MATERIAL SUPPLIED:

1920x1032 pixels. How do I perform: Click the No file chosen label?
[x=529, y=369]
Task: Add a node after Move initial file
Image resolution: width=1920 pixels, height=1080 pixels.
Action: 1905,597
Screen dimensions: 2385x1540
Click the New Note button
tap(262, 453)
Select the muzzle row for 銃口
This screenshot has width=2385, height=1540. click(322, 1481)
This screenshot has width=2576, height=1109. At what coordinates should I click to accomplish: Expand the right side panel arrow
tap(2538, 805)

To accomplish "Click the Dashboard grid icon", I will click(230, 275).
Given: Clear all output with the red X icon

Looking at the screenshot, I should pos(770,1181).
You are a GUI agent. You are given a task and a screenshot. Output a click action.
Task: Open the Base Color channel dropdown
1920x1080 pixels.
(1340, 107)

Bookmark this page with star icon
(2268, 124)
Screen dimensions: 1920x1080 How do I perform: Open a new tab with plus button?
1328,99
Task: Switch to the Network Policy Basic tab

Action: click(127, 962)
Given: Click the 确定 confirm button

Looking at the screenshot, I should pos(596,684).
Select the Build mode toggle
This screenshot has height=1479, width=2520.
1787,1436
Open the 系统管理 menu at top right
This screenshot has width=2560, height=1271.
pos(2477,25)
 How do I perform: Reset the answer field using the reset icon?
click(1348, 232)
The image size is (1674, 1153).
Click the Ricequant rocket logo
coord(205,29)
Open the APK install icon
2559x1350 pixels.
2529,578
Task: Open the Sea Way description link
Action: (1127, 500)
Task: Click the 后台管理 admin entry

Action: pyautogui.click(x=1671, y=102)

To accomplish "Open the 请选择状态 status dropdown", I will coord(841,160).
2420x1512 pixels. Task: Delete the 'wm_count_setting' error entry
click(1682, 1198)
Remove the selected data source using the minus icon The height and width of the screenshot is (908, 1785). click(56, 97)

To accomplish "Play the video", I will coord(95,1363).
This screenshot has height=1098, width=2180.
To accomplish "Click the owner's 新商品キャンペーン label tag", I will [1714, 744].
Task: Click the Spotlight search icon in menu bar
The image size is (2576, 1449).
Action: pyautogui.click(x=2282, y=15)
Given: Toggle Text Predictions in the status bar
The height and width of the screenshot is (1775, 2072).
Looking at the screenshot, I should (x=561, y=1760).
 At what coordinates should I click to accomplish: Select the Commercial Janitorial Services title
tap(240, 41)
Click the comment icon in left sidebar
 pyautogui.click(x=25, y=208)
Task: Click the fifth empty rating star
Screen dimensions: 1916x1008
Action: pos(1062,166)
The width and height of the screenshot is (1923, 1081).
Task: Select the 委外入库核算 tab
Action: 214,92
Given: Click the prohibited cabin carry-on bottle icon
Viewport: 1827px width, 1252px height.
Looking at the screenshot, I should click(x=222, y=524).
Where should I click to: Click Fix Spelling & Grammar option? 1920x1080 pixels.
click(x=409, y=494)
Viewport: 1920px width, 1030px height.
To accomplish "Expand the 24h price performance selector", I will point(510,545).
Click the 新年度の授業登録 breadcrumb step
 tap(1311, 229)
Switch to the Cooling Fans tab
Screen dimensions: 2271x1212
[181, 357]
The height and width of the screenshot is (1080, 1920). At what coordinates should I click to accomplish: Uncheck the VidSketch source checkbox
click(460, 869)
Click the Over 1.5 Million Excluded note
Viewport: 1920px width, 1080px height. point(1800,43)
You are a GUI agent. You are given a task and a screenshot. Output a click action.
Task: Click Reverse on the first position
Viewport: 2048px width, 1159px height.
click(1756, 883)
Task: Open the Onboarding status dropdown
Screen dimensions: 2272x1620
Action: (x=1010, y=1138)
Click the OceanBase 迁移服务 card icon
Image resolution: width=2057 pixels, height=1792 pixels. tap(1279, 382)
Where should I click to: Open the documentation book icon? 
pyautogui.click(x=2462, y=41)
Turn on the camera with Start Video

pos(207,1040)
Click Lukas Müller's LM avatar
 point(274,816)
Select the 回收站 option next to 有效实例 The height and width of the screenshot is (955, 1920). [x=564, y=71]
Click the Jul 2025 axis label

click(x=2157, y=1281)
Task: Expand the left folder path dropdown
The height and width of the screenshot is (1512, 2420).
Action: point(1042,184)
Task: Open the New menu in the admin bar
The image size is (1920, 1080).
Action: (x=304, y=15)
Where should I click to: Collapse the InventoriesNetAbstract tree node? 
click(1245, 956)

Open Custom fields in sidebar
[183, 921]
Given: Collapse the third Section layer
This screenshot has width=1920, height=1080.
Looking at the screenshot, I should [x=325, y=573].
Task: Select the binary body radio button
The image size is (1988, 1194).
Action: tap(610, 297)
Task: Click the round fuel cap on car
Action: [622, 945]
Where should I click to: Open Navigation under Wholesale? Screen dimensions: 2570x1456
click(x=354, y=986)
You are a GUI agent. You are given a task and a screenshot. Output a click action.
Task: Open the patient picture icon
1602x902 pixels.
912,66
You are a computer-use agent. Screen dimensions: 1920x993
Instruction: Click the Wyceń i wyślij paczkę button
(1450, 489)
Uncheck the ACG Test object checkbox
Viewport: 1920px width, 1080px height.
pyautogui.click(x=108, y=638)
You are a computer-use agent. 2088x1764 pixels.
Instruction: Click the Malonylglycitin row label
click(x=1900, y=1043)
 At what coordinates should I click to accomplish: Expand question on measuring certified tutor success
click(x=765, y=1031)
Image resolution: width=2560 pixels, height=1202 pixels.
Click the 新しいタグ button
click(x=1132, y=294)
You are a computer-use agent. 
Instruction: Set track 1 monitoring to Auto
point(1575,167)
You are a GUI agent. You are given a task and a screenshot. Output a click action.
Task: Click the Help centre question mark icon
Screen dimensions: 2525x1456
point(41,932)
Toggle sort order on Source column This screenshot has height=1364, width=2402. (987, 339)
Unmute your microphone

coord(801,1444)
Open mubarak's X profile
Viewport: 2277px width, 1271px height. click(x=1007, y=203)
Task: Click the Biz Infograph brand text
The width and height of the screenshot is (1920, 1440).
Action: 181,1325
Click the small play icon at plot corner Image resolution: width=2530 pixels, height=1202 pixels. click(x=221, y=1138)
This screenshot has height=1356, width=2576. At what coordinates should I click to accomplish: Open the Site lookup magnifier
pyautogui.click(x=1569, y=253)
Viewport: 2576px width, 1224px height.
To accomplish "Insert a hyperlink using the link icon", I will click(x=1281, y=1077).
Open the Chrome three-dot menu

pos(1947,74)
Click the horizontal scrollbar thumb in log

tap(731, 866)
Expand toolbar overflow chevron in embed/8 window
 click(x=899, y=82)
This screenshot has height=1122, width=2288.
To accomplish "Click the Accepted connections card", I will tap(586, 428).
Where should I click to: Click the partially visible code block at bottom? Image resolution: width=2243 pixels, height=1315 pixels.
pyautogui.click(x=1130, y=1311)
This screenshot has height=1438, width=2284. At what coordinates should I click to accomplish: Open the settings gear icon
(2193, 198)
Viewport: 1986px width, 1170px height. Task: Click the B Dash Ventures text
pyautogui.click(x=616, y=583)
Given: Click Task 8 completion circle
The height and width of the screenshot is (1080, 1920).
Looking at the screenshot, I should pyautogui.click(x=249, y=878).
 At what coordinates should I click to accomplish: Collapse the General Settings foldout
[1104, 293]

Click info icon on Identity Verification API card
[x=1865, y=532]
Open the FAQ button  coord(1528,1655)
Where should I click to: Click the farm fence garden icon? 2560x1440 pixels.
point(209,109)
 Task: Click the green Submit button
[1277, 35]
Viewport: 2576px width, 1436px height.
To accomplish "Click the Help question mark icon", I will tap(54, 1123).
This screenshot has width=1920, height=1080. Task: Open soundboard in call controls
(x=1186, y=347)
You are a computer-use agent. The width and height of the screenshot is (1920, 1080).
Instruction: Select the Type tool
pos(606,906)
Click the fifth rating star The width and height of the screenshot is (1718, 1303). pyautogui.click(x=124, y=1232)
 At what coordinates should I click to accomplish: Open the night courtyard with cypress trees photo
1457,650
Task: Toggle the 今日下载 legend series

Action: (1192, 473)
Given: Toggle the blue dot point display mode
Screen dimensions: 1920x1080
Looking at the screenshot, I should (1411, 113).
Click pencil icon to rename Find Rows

WHAT IS BEING ASKED: Copy, exactly and only, the lines above that begin with the one containing "Given: Toggle Text" and finish with the one containing "Task: Click the fifth empty rating star".

FINISHED EXERCISE:
Given: Toggle Text Predictions in the status bar
The height and width of the screenshot is (1775, 2072).
Looking at the screenshot, I should (x=561, y=1760).
 At what coordinates should I click to accomplish: Select the Commercial Janitorial Services title
tap(240, 41)
Click the comment icon in left sidebar
 pyautogui.click(x=25, y=208)
Task: Click the fifth empty rating star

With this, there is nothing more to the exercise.